**Testo:**
· · · · ·
La verità è che non voglio reprimere le mie emozioni, non voglio frenare la rabbia, l’odio, il terrore.

Non voglio sopprimere la mia ripugnanza e la totale intolleranza, che ardono come fuoco vivo nelle mie cavità veneree, per raggiungere cuore, polmoni e ogni periferia corporale.

La necessità di scrivere queste poche frasi è un parassita resistente, che matura nella mia mente giorno dopo giorno, come un cancro. E’ un piccolo seme che è cresciuto dentro di me, contagiando interamente l’intero sistema cerebrale. E’ un disagio immane, radicato nel profondo del mio essere.

Ma perchè tanta importanza?

La Siria e i Paesi limitrofi appartengono alla così detta culla dell’umanità; quel luogo lontano dove tutto è nato, laggiù dove l’uomo ha spalancato per la prima volta le sue pupille curiose, immergendosi nell’immensità del mondo. Il nostro mondo. Ai piedi della Siria c’era la Mesopotamia, il cuore pulsante dell’intera umanità.

Come possiamo dimenticare le nostre origini più ancestrali?

Come possiamo massacrarle, divorarle, annientarle, o peggio ancora ignorarle?

Questo è il centro nevralgico delle nostre lineari esistenze. Da qui nascono le prime idee, i primi studi, le prime coltivazioni, i primi numeri, le prime religioni monoteiste: il giudaismo, il cristianesimo, l’islam.

Da quanto tempo va avanti questo sanguinoso conflitto in Siria?

Parliamo di 5 anni. 5 lunghissimi, laceranti, strazianti, penetranti, lancinanti e sanguinosi anni.

Un profondo inferno che maciulla carne umana da un lustro di tempo. Ma la verità è che la volontà di dominare questo ormai esausto Paese era già viva all’epoca delle crociate.

Ebbene si, tutti vogliono la Siria. Tutti sono pazzi per la Siria.

Petrolio, petrolio, petrolio, petrolio, petrolio.

Gas naturale, Gas naturale, Gas naturale.

Denaro, Denaro, Denaro, Denaro, Denaro, Denaro, Denaro, Denaro. Interessi.

Scusate, devo essermi incantata.

Tutto sembra nascere da una mera illusione. Un sogno primordiale quanto utopico, radicato come una potente metastasi che attanaglia un organo profondamente importante e vitale, dalla quale non esiste via d’uscita. Si tratta di un’unica nazione araba, al posto di mille staterelli mangiucchiati come chicchi d’uva, e sputati nella geografia mondiale a casaccio. Ma l’essere umano, si sa, è profondamente egoista, ipocrita, disumano.
· · · · ·
**Consegna:** Prosegua il testo sul conflitto in Siria riprendendo subito dopo l'ultima frase riportata. Le righe non hanno alcun ruolo in questa consegna.

**Dati disponibili:**
· · · · ·
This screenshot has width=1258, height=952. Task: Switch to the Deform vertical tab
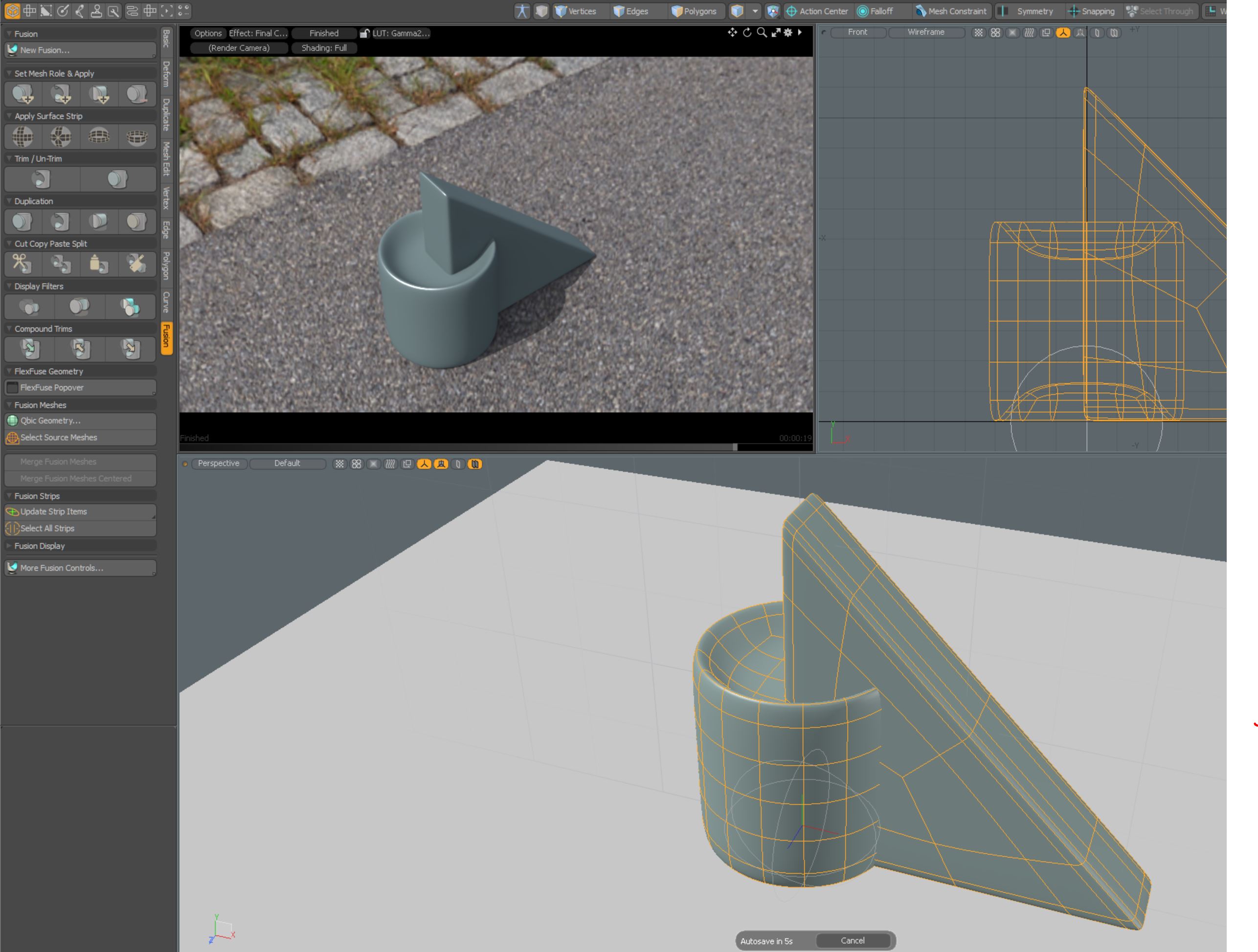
· · · · ·
**Risposta alla consegna:**
Usando due termini tristemente famosi: l’estrema banalità del male.

 

E’ sufficiente informarsi, leggere, documentarsi, permettere al nostro corpo di risvegliare le sue fragili membra da quel torpore apparente. Possiamo nutrire le nostre esistenze di pura poesia. Svuotare le nostre anime dalle inutili e insignificanti brutture quotidiane, alleggerendo un poco le nostre coscienze. Aprire gli occhi, permettere alle nostre livide iridi di accecarsi alla luce della verità. Possiamo leggere, seguire mappe geografiche per assimilare i concetti salienti, riempire il nostro sacco vuoto di milioni di video e documentari su youtube relativi al conflitto in Siria.

Ma esistono cose che non possiamo toccare con mano, e neanche immaginare. Non bastano parole ed immagini. Non basta più nulla. Sono il dolore, il male, l’atrocità della crudele macchina da guerra, che maciulla popoli interi di anime innocenti.

E noi, che giochiamo a fare i giornalisti, portatori di una verità che nessuno vuole più vedere.

Perchè lo facciamo? Cosa spinge le nostre diaboliche penne a narrare l’atroce verità che annega nell’indifferenza comune? Cosa speriamo di ottenere? Cosa brama nelle nostre astute coscienze, quale malvagio spettro ci spinge a raccontare una storia, che nasce in un cielo colorato di cemento e fuliggine, che ancora non sfiora le nostre teste immacolate?

Noi, vergognosi abitanti di un continente, di uno Stato, che ha preferito abbracciare l’ipocrisia di un freddo muro all’accoglienza e all’amore. Cosa speriamo di ottenere?

Glaciali e freddi like, forse, pollicioni alzati, che permettano al nostro ego di ingigantirsi, nutrendosi di sterili e virtuali riconoscimenti, tossici come steroidi.

La verità è che non lo so più. Non so più chi siamo.

So solo che il fetore di carne umana arriverà ad accompagnare anche i nostri passi incerti, affiancando il nostro cammino, scandendo attimi di intensi silenzi assordanti.

Non c’è niente da capire in un mondo che si ricopre di un manto di fuliggine.

Io me ne fotto dei like, in questa volta celeste che odora di morte e soffoca nell’ipocrisia umana.

Me ne fotto delle gratificazioni e dei riconoscimenti virtuali.

Scrivo queste povere frasi perchè nulla sembra più essere sufficiente per levarmi di dosso questa vergogna tossica. E’ il solo modo che conosco per esprimere la mia profonda rabbia, e sì, ne sento terribilmente il bisogno.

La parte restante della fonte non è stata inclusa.